Power giant Exelon drops its bid for NRG
Tuesday July 21, 2009
PRINCETON, N.J. -- An epic takeover battle that began nine months ago with a terse phone call from one giant power-company CEO to another, Exelon's John Rowe to NRG's David Crane, ended today in a Princeton hotel ballroom, when Exelon formally abandoned its hostile bid minutes after NRG shareholders overwhelmingly rejected Exelon's rival slate of board candidates.
"That's the end of it," Exelon (EXC, Fortune 500) vice president Bill Von Hoene said, shortly after NRG's annual meeting. "We've withdrawn our offer." The fight over the proposed merger, chronicled in detail in the latest issue of Fortune, was the most dramatic takeover battle in the U.S. at a time when M&A activity is down sharply.
Exelon, already the nation's largest electric utility, was trying to create what would have become the nation's largest electricity producer, and for a long time it looked like it might succeed. What made NRG (NRG, Fortune 500) attractive, among other things, was its plan to build the first new nuclear power plant in America in more than a generation.
Rowe launched his bid during last fall's global economic meltdown, offering NRG shareholders a 37% premium and the relative safety of Exelon's stronger balance sheet. Crane and NRG's board opposed the deal from the start, arguing that the proposed .485 share-exchange ratio was too low, and that Exelon's offer of greater security in turbulent times was a "false promise." But many NRG shareholders were tempted, and by late February, more than half had conditionally accepted Exelon's tender offer.

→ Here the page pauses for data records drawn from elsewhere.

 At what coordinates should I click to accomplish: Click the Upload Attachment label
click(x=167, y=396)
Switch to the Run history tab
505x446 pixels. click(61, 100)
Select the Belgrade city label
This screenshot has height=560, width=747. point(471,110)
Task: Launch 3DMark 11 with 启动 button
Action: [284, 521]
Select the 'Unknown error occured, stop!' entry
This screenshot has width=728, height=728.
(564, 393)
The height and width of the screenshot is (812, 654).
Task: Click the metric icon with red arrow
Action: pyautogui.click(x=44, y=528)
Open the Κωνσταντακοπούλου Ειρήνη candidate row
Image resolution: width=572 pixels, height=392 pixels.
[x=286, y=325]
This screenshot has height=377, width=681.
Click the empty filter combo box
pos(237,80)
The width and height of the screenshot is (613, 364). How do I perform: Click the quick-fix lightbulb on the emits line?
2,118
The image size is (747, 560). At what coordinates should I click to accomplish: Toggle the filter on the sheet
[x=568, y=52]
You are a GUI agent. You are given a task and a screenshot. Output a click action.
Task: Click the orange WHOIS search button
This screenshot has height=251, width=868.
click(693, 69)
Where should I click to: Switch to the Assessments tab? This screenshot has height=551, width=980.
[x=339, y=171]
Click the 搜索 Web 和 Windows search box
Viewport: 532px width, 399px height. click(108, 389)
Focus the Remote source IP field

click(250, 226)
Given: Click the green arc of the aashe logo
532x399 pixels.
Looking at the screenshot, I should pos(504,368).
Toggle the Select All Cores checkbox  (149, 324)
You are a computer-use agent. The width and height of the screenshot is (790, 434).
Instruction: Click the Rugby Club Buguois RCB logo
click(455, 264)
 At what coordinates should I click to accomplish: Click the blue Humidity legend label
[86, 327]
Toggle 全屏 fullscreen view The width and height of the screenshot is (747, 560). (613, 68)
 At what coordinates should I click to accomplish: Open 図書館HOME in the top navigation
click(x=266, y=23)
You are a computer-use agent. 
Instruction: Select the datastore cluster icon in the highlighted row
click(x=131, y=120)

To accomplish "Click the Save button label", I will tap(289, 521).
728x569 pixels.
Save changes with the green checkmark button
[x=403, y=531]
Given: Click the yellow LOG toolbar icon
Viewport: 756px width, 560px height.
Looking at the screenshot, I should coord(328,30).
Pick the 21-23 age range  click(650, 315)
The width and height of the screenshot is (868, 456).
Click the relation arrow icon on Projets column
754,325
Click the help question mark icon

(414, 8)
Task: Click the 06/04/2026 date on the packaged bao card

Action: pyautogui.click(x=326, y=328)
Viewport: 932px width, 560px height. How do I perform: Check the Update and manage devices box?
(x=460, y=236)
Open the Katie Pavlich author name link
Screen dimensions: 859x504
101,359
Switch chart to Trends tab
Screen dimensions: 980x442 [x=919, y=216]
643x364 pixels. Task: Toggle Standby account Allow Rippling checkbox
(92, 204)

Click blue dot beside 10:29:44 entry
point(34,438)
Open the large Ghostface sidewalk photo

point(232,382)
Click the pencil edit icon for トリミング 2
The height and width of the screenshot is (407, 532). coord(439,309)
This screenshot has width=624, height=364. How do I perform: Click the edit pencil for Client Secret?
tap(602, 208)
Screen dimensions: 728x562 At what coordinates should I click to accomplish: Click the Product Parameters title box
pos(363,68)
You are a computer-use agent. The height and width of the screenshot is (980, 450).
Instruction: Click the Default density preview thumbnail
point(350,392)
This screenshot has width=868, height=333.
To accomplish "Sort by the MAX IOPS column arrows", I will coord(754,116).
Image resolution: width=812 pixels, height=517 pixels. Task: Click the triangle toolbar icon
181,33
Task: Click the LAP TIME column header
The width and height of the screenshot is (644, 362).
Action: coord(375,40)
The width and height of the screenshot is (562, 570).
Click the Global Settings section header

"I never lost confidence, but apparently I was the only one confident," Crane told Fortune after today's annual meeting. "Right then in early March, if Rowe had approached me and said, 'We're at .485 and I can get slightly into the point-five range' -- not even as high as they ended up going -- it would have been decisive."
But three factors ultimately turned the tide of shareholder sentiment against the deal, Crane believes. One was NRG's acquisition in early March of Houston power company Reliant's retail business, which added value that Exelon's offer failed to take into account. Second was Exelon's awkward admission last spring that it was not nearly so well hedged against fluctuations in energy prices as analysts had believed. Third was the dramatic rebound in global markets, which boosted confidence in NRG's growth prospects as a stand-alone company.
When Exelon finally did raise its offer last month, to .545, it was too little, too late. Afterwards, NRG execs tried not to gloat but couldn't help themselves. One, reacting with incredulity to Von Hoene's claim that as recently as this weekend the outcome of the shareholder vote remained in doubt, called Exelon "the most transactionally inept company I've ever seen." And NRG's advisors? They're happy. Total fees generated by NRG's win, according to NRG's M&A specialist Jonathan Baliff? About $37 million.